I am interested in doing a video about the geometry of the Riemann zeta function, which is to include diagrams of the critical strip. In all of the diagrams I've seen, zeros are isolated points. I'm not sure that has been proven.
An earlier question referred to the article https://phys.org/news/2017-04-insight-math-million-dollar-problem-riemann.html which states without reference that "One of the most helpful clues for proving the Riemann hypothesis has come from function theory, which reveals that the values of the imaginary part, t, at which the function vanishes are discrete numbers." One of the answers indicated that "discrete" means "isolated."
Can anyone provide a reference for that claim?
Should I draw possible zeros (symmetrically across $\Re(s) = 1/2$) as points, line segments of constant $\Re(s)$, line segments of constant $\Im(s)$, and disks?

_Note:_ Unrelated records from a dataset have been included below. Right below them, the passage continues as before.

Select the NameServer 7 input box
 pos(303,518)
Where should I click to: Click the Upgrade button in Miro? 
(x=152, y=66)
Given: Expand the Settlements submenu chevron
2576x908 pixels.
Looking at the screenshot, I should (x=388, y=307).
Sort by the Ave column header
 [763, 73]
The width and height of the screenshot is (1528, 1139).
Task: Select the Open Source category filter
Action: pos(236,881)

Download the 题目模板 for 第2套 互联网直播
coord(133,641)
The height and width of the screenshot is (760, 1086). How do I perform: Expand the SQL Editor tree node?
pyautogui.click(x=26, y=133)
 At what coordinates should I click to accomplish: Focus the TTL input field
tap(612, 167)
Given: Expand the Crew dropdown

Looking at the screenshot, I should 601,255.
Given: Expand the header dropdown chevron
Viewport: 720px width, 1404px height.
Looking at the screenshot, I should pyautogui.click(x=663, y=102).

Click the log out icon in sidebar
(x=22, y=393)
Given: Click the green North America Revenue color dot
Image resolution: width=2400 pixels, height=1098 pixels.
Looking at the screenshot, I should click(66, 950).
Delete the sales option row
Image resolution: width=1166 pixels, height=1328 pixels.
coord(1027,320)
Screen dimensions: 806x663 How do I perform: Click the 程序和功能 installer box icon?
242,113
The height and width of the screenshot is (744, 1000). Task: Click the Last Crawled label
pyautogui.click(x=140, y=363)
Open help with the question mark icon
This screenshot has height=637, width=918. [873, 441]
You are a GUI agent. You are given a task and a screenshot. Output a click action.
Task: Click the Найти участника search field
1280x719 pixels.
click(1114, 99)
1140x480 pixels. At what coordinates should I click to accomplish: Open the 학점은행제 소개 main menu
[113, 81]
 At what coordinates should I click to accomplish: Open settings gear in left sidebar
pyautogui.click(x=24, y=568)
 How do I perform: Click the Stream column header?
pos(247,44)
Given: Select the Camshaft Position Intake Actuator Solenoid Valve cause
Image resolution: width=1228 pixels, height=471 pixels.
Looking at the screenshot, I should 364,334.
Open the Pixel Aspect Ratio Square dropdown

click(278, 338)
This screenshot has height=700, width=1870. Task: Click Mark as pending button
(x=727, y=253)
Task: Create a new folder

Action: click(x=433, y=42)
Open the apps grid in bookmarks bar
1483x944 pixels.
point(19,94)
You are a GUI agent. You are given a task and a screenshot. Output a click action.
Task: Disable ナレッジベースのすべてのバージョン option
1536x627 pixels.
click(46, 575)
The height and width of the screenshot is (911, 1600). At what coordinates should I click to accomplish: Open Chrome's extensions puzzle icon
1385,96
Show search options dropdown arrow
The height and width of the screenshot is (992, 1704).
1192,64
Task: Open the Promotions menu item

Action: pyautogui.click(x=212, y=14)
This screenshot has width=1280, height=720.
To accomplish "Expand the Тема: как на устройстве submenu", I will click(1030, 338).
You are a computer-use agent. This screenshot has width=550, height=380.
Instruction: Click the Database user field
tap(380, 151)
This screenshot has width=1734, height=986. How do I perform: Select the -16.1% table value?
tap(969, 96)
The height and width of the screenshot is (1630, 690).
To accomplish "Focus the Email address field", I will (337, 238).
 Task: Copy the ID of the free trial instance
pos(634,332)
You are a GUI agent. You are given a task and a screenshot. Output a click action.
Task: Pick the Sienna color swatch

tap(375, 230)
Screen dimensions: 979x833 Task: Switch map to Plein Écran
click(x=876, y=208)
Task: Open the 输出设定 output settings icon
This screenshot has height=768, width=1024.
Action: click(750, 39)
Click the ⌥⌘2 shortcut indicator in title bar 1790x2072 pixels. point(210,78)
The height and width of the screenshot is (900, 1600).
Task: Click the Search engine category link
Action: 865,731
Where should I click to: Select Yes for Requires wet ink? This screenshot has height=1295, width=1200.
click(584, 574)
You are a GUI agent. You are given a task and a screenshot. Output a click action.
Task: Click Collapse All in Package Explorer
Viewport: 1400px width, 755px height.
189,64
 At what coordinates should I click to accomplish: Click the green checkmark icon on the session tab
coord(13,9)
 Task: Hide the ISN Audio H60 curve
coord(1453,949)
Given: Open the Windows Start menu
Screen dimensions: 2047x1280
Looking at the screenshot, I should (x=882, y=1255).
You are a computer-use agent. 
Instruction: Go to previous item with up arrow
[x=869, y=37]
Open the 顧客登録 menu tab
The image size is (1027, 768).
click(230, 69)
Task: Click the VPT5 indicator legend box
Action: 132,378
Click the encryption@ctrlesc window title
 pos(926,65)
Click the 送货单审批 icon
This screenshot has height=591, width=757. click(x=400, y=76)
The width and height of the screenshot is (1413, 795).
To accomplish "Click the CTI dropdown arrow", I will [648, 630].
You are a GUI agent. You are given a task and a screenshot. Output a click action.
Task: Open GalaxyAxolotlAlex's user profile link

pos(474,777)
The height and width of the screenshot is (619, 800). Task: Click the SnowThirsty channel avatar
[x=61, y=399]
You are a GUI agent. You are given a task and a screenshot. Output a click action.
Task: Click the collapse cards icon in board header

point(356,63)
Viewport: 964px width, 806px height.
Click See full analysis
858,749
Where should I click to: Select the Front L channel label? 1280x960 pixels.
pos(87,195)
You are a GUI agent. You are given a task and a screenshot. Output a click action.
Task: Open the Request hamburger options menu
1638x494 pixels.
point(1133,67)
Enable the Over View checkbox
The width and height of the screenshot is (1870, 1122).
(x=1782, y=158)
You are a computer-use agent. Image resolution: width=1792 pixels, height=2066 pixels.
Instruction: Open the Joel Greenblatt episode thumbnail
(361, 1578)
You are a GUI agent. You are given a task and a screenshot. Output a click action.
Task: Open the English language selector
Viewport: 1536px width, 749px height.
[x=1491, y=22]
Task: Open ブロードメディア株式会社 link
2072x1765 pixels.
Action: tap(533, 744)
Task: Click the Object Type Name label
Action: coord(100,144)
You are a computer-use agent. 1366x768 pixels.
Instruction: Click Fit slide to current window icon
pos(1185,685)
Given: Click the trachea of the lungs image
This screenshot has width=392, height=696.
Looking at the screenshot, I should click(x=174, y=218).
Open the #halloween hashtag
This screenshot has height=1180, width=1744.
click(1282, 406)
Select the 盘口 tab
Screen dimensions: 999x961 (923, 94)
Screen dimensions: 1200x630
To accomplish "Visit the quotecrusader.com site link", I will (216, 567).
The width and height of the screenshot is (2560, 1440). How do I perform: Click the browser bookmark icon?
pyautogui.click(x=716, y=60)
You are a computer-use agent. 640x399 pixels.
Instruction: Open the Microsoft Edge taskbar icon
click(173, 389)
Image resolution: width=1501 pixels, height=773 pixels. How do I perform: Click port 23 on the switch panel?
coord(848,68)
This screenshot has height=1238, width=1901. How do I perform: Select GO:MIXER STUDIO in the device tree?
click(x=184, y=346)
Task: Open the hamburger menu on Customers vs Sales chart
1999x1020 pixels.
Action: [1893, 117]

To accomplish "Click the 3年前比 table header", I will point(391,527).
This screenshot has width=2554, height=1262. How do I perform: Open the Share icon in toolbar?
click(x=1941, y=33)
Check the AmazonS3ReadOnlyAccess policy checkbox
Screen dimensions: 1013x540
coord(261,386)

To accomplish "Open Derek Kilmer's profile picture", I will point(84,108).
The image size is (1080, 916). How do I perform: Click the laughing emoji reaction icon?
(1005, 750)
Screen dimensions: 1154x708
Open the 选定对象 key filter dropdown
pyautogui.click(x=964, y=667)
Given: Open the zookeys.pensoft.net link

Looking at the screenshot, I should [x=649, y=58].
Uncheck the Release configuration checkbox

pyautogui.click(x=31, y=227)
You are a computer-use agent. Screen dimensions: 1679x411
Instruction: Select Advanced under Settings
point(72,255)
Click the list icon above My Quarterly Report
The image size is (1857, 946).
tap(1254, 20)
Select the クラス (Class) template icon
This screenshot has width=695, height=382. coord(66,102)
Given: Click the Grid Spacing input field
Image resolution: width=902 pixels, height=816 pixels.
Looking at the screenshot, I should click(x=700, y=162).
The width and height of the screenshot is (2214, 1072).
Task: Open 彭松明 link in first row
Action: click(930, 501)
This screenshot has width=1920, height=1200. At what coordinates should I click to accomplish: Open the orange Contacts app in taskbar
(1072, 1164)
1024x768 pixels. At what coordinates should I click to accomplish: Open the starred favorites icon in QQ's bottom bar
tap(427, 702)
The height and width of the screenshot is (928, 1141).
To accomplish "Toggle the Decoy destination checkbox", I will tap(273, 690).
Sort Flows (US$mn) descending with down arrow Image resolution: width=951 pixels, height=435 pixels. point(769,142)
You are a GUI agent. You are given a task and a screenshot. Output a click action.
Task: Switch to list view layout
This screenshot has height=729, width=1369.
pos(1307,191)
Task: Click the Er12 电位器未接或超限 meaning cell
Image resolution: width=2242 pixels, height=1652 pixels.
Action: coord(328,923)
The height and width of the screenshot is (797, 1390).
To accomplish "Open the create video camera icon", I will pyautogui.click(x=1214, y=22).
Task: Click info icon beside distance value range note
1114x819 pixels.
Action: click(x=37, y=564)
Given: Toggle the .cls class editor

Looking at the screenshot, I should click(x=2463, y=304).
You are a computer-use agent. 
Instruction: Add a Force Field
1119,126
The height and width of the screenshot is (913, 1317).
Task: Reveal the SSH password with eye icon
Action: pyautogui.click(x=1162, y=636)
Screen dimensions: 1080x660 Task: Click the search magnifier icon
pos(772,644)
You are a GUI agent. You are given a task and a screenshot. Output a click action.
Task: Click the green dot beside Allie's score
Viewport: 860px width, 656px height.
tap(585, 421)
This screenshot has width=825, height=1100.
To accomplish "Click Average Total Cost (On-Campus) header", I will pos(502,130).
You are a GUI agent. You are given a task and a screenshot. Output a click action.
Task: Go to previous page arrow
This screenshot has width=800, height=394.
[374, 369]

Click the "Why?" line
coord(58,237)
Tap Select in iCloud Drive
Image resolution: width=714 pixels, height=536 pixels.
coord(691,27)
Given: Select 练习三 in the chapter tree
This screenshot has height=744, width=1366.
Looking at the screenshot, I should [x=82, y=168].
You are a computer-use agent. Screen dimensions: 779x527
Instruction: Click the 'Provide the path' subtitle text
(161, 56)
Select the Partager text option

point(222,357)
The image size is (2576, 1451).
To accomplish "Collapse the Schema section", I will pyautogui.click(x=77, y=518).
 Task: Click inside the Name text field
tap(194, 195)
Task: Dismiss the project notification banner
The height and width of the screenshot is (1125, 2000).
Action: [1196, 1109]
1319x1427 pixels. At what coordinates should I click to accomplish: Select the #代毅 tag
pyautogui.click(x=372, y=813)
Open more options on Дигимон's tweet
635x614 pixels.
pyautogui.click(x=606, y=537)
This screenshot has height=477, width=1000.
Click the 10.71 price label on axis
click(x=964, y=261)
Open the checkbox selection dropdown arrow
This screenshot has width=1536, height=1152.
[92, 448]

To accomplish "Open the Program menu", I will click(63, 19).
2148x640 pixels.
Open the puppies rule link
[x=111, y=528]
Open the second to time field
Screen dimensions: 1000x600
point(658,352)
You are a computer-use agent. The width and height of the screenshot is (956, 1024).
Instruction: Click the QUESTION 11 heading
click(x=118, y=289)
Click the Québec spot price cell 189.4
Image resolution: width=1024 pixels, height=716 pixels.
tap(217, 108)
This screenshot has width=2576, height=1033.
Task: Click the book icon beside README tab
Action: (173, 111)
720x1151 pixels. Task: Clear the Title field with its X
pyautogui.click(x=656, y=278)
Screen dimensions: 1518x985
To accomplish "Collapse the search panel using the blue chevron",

Let $a+ib$ be a non-trivial zero of $\zeta$, say with $b>0$. Then any zero with imaginary part between $b/2$ and $2b$ lies in the box $$B=\{x+iy:0\le x\le1,b/2\le y\le 2b\}.$$ The box $B$ is compact, and $\zeta$ is holomorphic on an open set containing $B$. As the zeros of a holomorphic function are isolated, then $\zeta$ has finitely many zeros on $B$. Therefore there are only finitely many numbers in the interval $[b/2,2b]$ which are imaginary parts of zeros, and so there's an open interval centred at $b$ in which $b$ is the only possible imaginary part of a zero of $\zeta$.